Wees ervan verzekerd: evenals de natuurkenner, die alleen de waarnemingen van anderen bestudeerde, niets wist, zo weet ook de man hoegenaamd niets, die beweert, dat hij aan godsdienst doet, maar die nooit doordrong in de diepten en de kracht van de leringen ervan, of de invloed ervan op zijn hart gewaar werd, en alle kennis, die hij voorwendt, is slechts met een laagje vernis bedekte onkunde. Er zijn enkele wetenschappen, die uit het hoofd geleerd kunnen worden, maar de kennis van de gekruisigde Christus kan alleen met het hart worden geleerd. Niemand kan de grootte van de zonde kennen, alvorens hij die zelf gevoeld heeft, want er is geen meetlat voor de zonde behalve de veroordeling ervan in ons eigen geweten, wanneer de Wet van God tot ons spreekt met een verschrikking, die men kan voelen.

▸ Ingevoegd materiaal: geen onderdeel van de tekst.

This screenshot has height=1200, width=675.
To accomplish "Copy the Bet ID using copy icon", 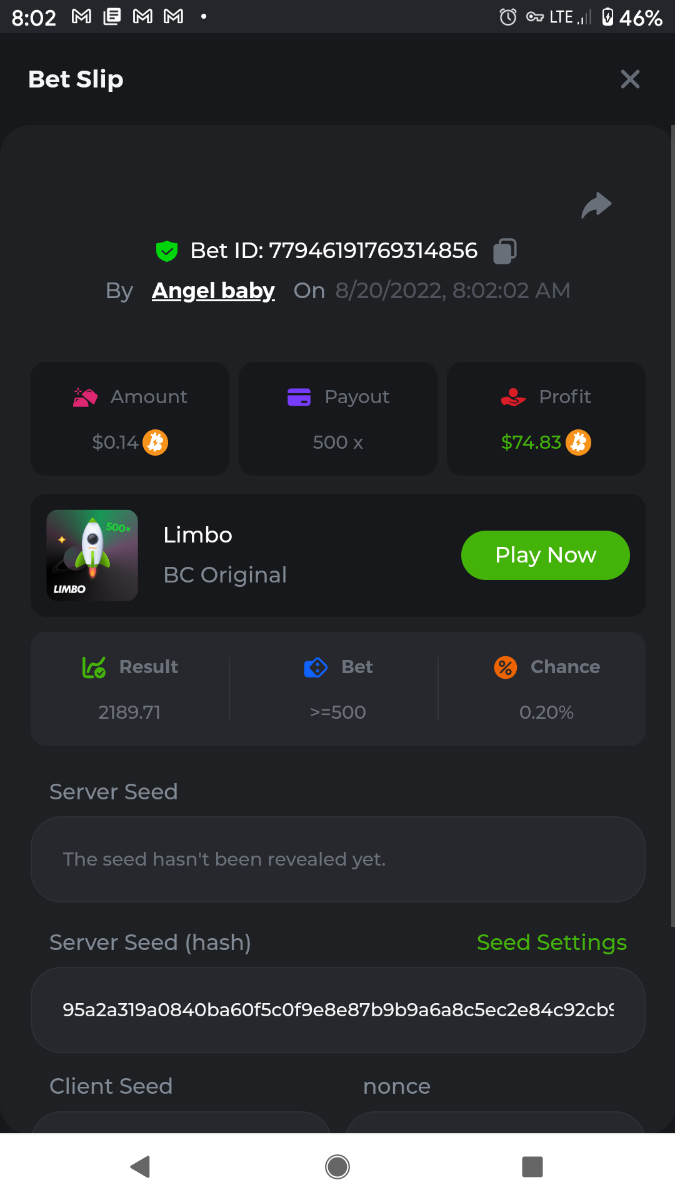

Sommige mensen verbeelden zich, dat het Evangelie op de een of andere manier werd verzonnen, om de strengheid van God jegens de zonde te verzachten. Ach, welk een verkeerde idee! Er is nergens een strengere veroordeling van de zonde dan in het Evangelie. ”Het bloed van Jezus Christus Zijn Zoon reinigt ons van alle zonde.” Daar ligt de zwarte vlek, en hier staat de Heere Jezus Christus. Wat zal Hij ermee doen? Zal hij er naar toe gaan, ertegen spreken, en zeggen: ”Dit is geen groot kwaad, het is maar een kleine zwarte vlek?” O nee. Hij kijkt ernaar en Hij zegt: ”Dit is verschrikkelijk zwart, een duisternis, die men kan voelen; dit is een buitengewoon groot kwaad.” Zal Hij het daarna verbergen? Zal Hij een mantel van verontschuldiging weven, en die om de ongerechtigheid heen wikkelen? Ach nee, welke bedekking er ook geweest mag zijn, Hij tilt ze eraf, en Hij verklaart, dat de Geest der waarheid, wanneer Hij is gekomen, de wereld zal overtuigen van zonde, en het geweten van de zondaar zal blootleggen, en de wond grondig zal onderzoeken. Wat zal Hij daarna doen? Hij zal iets doen, dat veel beter is, dan het te verontschuldigen, of te doen alsof Hij er op enige manier licht over zal spreken. Hij zal alles uitwissen, het volkomen verwijderen door de macht en de verdienstelijke kracht van zijn eigen bloed.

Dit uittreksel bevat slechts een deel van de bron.